Tantra is Art - and a tantrika explores the sense-fields through the Arts. This work paints with the cadences of language - because the poet is both a painter and musician. He marvels at existence whilst lampooning the prevalent sociopathy of spirituality. As semantic Jazz - linguistic density jives with space, taking readers into realms where linear logic is only one possible vector amongst many. Comedy and tragedy dance, provoking a cascade of surreal impressions that change with each reading. Rock & Roll lyrics sung by dakinis erupt in counterpoint to the paradoxical hymns of a 'vicar or vajrayana' - a trans-Atlantic Englishman who raves, tongue-in-cheek, on the nature of reality. This is the first volume to be published in the contemporary genre of 'Critical Mass Poetics' as defined by the author and his students.

On the phenomenon of having two names, he writes:

"I appeared on FaceBook as Doc Togden because I wanted a fresh start in terms of the Arts. I have often found a dual prejudice to exist. If one presents as a musician / artist one is not taken seriously by Buddhists. If one presents as a Buddhist one is not taken seriously by musicians / artists. This is obviously a generalisation – and as such, probably meaningless for anyone apart from myself. It is true however, that Captain Beefheart had to give up his Rock musician persona to be taken seriously as a painter. A few Tibetan Lamas—such a Chögyam Trungpa Rinpoche—have managed to evade the censorious radar of common opinion – but the same largesse of view would not seem available to the inconsequential eccentric yogi and yogini. Doc Togden is as much my name as Ngakpa Chögyam because the name on my passport—and other legal documents—is Dr Chögyam Togden. The Tibetan designation ‘ngakpa’ is hard to pronounce for most people and so, as I have a doctorate in Vajrayana Psychology I use that in everyday association outside my rôle as Lama. The title doctor releases me from having to designate myself by gender and appeals to my sense of humour vis-à-vis my fondness for Doc Holliday and a variety of musicians who have ‘Doc’ as their first name. I have five FaceBook friends called Doc and they are all musicians.

The time has now arrived to merge Doc Togden and Ngakpa Chögyam – and to allow them to be as they have always been. Hopefully those who may have looked askance at either will feel reconciled to the fact that they can talk with me as an artist and Buddhist teacher without feeling wary on the one hand or fearful of potential religious polemic on the other.
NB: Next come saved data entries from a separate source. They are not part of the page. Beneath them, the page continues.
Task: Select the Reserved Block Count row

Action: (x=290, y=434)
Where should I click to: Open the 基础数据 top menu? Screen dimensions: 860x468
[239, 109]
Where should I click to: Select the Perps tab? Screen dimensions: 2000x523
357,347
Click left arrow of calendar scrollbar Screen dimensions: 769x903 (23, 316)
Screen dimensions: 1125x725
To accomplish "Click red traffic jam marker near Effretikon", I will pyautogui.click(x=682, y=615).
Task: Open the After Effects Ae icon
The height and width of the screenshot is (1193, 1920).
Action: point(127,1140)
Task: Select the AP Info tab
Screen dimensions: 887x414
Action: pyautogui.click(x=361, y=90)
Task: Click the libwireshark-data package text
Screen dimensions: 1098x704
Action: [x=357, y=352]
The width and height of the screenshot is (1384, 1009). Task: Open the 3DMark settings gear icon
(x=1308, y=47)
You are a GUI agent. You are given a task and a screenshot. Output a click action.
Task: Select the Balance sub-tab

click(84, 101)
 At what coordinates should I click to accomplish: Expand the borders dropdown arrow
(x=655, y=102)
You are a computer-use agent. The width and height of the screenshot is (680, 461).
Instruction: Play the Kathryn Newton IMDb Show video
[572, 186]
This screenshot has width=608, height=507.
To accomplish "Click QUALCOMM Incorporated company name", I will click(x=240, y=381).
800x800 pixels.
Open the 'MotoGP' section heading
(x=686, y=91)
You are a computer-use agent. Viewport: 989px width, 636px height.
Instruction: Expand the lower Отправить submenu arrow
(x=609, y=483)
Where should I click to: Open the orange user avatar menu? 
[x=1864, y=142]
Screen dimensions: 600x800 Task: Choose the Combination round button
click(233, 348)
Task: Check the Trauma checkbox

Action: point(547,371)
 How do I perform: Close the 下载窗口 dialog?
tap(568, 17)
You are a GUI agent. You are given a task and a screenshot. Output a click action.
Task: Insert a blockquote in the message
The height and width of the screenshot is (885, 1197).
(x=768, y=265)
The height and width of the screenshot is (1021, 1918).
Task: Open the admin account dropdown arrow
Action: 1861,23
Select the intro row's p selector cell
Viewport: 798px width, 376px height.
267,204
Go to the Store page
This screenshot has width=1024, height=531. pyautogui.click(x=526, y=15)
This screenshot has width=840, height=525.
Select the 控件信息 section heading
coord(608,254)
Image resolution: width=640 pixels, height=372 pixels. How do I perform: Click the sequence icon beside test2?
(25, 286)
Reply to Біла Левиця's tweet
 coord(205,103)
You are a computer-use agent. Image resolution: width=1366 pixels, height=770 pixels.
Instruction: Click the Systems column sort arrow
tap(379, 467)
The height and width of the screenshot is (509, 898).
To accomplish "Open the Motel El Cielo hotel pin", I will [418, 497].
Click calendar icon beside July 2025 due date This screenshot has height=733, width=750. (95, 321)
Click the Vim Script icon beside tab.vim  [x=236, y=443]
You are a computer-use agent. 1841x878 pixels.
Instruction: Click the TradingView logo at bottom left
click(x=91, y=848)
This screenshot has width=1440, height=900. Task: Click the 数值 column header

I have no desire to convert anyone to Buddhism – but I do have a desire to offer aspects of Buddhism to the world of Art and Art to those who practise Buddhism. I believe there to be a common language – an essential language that speaks of the timeless efflorescence of the elements. The Arts arise from vision—from the empty space of primal creativity—and that space is the space everyone can access. Buddhists say that everyone is essentially a Buddha. I take from that that everyone is essentially an Artist. Now . . . did Ngakpa Chögyam say that, or did Doc Togden say that? Who ever said it, he’d also like to say that there is essentially no difference."

On Facebook, Doc Togden (Ngakpa Chögyam) describes himself as a "Teacher / Artist: painter; poet; author; life-style choreographer, and musician (vocalist, harp, rhythm bass, and 12 string / resophonic guitars)."

In reference to the roles of "Teacher" and "life-style choreographer", the informed reader will notice the uncanny resemblance of Doc Togden (Ngakpa Chögyam) to Ngak'chang Rinpoche, whom together with Khandro Déchen are the lineage holders of the Aro gTér. The Aro gTér is a stream of Vajrayana Buddhism in which ordination is congruous with romance, marriage, and family life that focuses on the teaching and practice of the Inner Tantras from the point of view of Dzogchen, an essential non-dual teaching.

As a writer, Doc Togden's (Ngakpa Chögyam) most recent books include an odd boy and wisdom eccentrics.